Sierra Leone declared a state of emergency over the weekend and today it was announced that the government would deploy hundreds of troops and police officers to ensure that the patients and infected people remain in isolation. This decision was caused by the widening crisis of the spread of the deadly Ebola virus, which carries a death rate of 60%.
Around 750 soldiers will be deployed in and around the clinics which are housing Ebola patients, mainly in the country’s east, at Kenema and Kailahun. They will set up camp in the areas where the disease is most virulent. The police will also be present around the homes for the people who are at risk of having contracted it (mostly people whose family members have already contracted the disease). This information was shared Abdulai Baratay, a government spokesperson.
The highest number of Ebola virus infections was recorded in the West African country of Sierra Leone: 646 and the second-highest death, 273. The country has a total population on 5.7 million people and it is the size of South Carolina.
In most cases the Ebola virus infection mortality rate is around 60% but in Sierra Leone it is up to 90%. The reason behind that, many believe, is the fact that people simply refuse to acknowledge that Ebola is a real disease.

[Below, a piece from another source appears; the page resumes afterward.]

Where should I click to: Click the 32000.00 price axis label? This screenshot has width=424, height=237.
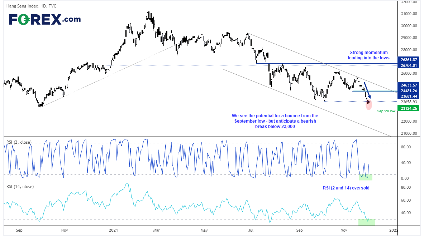point(409,2)
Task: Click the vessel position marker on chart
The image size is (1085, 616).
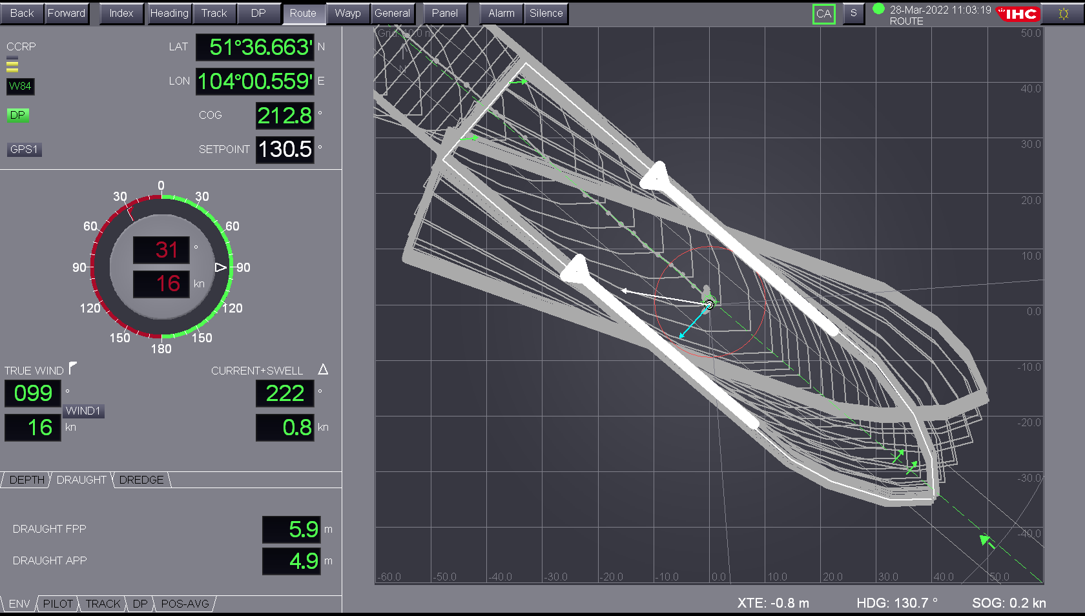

There have even been cases where people entered the clinics to free their relatives, who were patients there. They did so without respecting any rules concerning quarantine and without giving a second thought about their own health.
These situations should be avoided once the deployment of soldiers happens. Unisa Sesay, the president’s director of communications, said in an interview:
Where there is a serious situation, the president can invoke military assistance to civil power. You have to understand that there has been a lot of lawlessness connected to this Ebola business. […]Family members have forced their way into these medical facilities and removed patients and taken them home, and overpowered the workers.
Mr. Sesay is blaming the increasing rate of the disease on the ignorance of the people and on their lack of respect for the isolation measures and advice handed out by the government. The no handshake rule is being turned into a joke, as some don’t believe that there is a real Ebola threat.